1.1444712-315491874

Who will look after the super-rich and think about their needs? It’s not easy for them: The 1 per cent of the world’s population who by next year will own more global wealth than the 99 per cent. Private security costs a fortune, and with the world becoming an increasingly unequal place a certain instability increases. It could be dangerous! Very smartly, Oxfam International is raising such questions at the World Economic Forum at Davos, where the global elite gather to talk of big ideas and big money.

Oxfam executive director Winnie Byanyima is arguing that this increasing concentration of wealth since the recession is “bad for growth and bad for governance”. What’s more, inequality is bad not just for the poor, but for the rich too. That’s why we have the likes of the IMF’s Managing Director Christine Lagarde kicking off with warnings about rising inequality. Visceral inequality from foodbanks to empty luxury flats is still seen as somehow being in the eye of the beholder by the right — a narrative in which poverty is seen as an innate moral failure of the poor themselves has taken hold.

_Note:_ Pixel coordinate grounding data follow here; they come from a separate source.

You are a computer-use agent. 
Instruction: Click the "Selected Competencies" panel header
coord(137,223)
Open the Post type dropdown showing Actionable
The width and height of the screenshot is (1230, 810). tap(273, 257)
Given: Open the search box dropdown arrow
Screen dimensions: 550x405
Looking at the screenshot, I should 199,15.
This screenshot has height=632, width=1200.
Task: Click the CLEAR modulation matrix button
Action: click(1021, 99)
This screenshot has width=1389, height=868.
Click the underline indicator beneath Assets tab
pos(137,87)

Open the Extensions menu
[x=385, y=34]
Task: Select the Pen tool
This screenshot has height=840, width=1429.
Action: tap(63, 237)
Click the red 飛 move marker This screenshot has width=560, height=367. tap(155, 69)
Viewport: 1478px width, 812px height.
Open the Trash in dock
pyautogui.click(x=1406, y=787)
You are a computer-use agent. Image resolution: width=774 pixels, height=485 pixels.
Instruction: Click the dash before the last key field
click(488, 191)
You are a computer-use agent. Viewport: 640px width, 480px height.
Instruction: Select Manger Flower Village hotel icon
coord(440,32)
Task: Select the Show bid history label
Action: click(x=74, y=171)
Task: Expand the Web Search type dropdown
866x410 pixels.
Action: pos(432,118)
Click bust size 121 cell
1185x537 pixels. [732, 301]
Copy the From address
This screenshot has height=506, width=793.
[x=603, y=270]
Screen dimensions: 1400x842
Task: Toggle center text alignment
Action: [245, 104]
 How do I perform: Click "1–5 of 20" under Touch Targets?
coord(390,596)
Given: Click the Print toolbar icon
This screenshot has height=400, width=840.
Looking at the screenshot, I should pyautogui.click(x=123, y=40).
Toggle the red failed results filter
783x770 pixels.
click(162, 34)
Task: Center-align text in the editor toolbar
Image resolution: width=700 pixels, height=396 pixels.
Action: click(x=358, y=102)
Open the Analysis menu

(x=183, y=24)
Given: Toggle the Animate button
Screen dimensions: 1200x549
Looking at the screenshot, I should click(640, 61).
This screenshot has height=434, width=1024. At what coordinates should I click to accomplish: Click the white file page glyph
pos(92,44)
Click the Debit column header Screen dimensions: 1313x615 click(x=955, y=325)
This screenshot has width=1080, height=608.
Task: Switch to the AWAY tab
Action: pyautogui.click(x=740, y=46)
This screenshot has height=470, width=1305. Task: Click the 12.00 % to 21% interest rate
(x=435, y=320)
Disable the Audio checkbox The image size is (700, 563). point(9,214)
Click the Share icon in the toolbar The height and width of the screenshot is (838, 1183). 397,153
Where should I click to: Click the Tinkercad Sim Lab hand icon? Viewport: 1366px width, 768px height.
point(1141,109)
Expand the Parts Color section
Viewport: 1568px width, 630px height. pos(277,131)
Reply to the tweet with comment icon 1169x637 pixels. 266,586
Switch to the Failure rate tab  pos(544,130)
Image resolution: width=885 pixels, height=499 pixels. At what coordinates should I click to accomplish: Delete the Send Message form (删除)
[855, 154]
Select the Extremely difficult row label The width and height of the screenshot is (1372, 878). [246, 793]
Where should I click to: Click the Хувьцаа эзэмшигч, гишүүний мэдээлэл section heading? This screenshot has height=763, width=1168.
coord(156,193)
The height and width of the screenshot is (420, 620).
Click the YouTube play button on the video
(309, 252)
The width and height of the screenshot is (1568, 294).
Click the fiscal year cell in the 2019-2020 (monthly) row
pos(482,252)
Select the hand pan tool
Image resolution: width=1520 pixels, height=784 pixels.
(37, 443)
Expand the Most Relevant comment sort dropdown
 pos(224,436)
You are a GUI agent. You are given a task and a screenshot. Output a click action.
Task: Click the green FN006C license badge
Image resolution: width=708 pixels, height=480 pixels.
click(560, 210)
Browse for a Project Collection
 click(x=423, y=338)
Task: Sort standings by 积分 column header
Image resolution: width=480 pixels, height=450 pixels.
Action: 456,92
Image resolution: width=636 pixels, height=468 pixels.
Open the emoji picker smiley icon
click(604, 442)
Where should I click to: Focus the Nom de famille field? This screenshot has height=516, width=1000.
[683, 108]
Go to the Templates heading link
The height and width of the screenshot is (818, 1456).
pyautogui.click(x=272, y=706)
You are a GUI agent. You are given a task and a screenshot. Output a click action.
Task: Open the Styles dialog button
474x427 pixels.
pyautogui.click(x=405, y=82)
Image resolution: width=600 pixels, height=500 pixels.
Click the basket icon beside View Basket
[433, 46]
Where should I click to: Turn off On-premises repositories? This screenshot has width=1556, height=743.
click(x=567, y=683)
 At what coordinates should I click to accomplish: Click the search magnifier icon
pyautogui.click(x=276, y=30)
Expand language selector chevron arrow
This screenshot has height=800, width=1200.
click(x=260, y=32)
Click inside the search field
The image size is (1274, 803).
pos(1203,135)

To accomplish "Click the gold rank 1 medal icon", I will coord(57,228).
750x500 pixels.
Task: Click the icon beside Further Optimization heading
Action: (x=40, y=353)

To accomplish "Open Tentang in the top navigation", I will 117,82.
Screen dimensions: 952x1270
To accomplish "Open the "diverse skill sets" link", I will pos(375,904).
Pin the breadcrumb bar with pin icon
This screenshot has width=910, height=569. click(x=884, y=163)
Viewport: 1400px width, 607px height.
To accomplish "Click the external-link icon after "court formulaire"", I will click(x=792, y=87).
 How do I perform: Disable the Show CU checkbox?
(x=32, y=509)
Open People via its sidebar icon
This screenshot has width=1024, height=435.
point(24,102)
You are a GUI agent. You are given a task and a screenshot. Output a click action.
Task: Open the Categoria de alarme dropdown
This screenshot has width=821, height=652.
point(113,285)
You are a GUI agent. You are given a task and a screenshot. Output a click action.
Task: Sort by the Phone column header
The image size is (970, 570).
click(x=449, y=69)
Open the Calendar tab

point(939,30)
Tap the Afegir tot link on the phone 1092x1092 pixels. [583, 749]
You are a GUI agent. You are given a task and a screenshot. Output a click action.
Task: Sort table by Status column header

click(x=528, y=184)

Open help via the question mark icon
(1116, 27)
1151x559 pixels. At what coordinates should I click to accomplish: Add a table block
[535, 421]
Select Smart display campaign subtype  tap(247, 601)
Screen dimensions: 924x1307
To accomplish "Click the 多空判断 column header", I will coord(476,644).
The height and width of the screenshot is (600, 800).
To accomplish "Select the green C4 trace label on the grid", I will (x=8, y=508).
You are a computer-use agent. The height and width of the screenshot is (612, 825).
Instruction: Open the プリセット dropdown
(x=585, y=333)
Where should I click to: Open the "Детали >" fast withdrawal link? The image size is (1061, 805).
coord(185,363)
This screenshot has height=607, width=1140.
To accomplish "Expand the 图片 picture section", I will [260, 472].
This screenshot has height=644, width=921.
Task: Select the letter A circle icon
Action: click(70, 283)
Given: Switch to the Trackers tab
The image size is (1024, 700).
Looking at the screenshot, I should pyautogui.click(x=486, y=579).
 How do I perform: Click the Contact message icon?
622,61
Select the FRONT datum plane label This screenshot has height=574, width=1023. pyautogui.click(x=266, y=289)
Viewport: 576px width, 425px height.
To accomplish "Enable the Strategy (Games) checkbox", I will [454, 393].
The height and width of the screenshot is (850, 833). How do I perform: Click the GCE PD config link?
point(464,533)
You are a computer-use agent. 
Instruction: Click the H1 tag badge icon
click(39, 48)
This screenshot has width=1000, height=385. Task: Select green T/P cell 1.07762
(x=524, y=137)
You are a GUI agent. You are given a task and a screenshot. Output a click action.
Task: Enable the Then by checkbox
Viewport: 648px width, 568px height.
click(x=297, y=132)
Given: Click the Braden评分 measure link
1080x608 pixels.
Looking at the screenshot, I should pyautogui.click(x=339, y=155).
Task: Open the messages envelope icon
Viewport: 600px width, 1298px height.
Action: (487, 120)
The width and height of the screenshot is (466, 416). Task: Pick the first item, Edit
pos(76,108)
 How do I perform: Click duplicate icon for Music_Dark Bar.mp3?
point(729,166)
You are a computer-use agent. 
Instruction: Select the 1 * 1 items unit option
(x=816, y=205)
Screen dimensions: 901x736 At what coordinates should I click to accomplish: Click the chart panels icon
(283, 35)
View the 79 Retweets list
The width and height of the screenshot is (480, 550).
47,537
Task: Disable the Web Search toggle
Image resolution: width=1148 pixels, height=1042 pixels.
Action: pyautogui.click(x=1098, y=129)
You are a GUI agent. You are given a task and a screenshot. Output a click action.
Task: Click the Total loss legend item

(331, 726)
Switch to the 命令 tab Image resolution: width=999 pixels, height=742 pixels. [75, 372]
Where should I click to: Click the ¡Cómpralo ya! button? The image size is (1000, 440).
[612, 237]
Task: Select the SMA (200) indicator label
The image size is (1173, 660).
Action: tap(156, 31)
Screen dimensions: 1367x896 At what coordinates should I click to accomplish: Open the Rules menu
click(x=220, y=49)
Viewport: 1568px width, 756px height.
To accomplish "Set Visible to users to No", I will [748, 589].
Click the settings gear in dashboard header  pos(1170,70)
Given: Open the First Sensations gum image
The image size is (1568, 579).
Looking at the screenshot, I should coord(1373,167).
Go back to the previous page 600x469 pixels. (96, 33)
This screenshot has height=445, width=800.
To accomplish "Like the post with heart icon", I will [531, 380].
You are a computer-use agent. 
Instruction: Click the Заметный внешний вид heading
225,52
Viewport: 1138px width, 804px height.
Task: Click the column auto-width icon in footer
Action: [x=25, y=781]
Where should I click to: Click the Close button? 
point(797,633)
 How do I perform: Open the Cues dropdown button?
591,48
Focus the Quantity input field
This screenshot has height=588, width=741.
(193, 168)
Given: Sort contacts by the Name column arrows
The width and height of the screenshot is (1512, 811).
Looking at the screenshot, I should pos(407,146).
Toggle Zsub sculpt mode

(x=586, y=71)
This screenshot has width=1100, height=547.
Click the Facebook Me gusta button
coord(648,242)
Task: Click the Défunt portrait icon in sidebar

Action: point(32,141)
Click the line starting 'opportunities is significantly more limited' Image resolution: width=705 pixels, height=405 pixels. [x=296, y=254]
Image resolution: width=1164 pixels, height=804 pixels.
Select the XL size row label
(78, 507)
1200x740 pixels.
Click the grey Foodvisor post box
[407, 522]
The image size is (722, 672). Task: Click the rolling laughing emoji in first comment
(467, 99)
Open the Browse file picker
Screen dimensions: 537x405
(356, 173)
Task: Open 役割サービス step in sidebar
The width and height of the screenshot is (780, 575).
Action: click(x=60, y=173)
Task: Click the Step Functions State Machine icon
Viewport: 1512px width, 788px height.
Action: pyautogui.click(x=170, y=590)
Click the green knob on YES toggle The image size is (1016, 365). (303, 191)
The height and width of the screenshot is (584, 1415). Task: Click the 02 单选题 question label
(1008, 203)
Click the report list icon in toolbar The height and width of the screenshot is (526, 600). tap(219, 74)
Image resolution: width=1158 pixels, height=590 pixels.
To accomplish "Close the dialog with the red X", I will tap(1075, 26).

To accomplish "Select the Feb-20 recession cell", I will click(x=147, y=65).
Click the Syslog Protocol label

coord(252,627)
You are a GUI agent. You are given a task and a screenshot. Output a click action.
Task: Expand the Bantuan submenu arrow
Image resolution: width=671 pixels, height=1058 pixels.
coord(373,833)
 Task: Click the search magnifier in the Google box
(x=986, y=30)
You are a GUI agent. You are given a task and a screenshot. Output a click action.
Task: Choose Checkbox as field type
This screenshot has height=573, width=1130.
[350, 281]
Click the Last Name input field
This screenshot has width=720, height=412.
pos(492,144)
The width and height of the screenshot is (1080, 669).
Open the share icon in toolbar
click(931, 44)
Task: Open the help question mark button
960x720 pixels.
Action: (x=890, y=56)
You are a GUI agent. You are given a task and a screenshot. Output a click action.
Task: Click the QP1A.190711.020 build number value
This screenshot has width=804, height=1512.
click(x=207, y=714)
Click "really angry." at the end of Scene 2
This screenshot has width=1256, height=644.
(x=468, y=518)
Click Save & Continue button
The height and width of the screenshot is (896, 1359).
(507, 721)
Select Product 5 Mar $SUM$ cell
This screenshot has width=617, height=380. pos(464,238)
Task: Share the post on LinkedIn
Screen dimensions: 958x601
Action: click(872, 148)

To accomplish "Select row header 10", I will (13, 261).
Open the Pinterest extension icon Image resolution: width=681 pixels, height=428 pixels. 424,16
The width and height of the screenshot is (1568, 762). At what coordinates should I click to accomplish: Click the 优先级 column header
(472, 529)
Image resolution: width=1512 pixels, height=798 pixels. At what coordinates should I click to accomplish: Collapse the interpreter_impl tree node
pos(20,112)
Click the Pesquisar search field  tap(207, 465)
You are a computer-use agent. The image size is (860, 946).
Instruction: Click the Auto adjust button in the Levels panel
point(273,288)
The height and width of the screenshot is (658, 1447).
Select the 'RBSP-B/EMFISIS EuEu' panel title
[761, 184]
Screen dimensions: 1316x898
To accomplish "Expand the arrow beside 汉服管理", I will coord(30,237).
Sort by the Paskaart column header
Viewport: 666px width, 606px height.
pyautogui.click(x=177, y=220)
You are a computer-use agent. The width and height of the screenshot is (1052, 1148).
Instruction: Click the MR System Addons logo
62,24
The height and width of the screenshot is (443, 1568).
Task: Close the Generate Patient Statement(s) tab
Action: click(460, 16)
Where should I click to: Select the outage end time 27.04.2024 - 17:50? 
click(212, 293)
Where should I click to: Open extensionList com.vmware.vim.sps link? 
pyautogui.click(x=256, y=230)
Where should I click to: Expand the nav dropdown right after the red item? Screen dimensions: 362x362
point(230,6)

This in turn sustains the idea that rich people deserve their incredible riches. Most wealth, though, is not earned: Huge assets, often inherited, simply get bigger not because the individuals who own them are super talented, but because structures are in place to ensure this happens. Most of us — I count myself — are economically dyslexic. The economic climate is represented as a natural force, like uncontrollable weather. It’s a shame that the planet is getting hotter, just as it’s a shame that the rich are getting richer. But these things are man-made and not inevitable at all.

In fact, there are deliberate and systemic reasons as to why this is happening. The rich, via lobbyists and Byzantine tax arrangements, actively work to stop redistribution. Inequality is not inevitable, it’s engineered. Many mainstream economists do not question the degree of this engineering, even when it is highly dubious. This level of acceptance among economists of inequality as merely an unfortunate byproduct of growth, alongside their failure to predict the crash, has worryingly not affected their cult status among blinkered admirers.

Even the mild challenge of Thomas Piketty, with his heretical talk of public rather than private interest being essential to a functioning democracy, is revolutionary in a world which buys the conservative idea that the elixir of “growth” simply has to mean these huge extremes in income distribution.

That argument may now be collapsing. The contortions that certain pet economists make to defend the indefensible 1 per cent are often to do with positing the super-rich as inherently talented and being self-made. The myth is that everyone is a cross between Steve Jobs and Bono; creative, entrepreneurial, unique.

Interchangeable guys

The reality is cloned inherited wealth and insane performance-related pay, for example the bankers who continue to reward themselves more than a million a year after overseeing the collapse of the industry. There are always those who will side with the powerful against the powerless, and economists specialise in this. No wonder Prof Gregory Makiw’s Harvard students walked out of his class following his ludicrous insistence that the system is not gamed for the rich. Such “theorists” flatter the rich by granting them some superpower, which is why they like rock star comparisons.

In fact, international finance is peopled by interchangeable guys who are essentially just paying themselves double what they were 10 years ago. They may need to think of themselves as special. We don’t have to. When we talk of neoliberalism, we are talking about something that has fuelled inequality and enabled the 1 per cent. All it means is a stage of capitalism in which the financial markets were deregulated, public services privatised, welfare systems run down, laws to protect working people dismantled, and unions cast as the enemy. Oxfam’s suggestions at Davos are attempts to claw back some basic rights, with talk of tax, redistribution, minimum wages and public services. But isn’t it rather incredible that a charity has to do this?

The Occupy movement has dissipated, but we are seeing in Europe, primarily in Greece and Spain, a refusal to accept the austerity narrative that we appear to have wolfed down here in the UK. Oxfam can appeal to the vanity of billionaires, but the truth is that’s not enough. The neoliberal project may fail not because of huge protest, but because reduced income means reduced demand.

Never mind the angry proletariat, a disappointed middle-class is something all politicians fear. To stem inequality, it is imperative to stop seeing it as inevitable. It’s a choice. A choice very few of us have any say in. The poor are always with us. And now the deserving and undeserving super-rich are too? That’s just the way things are? No. This climate can also change.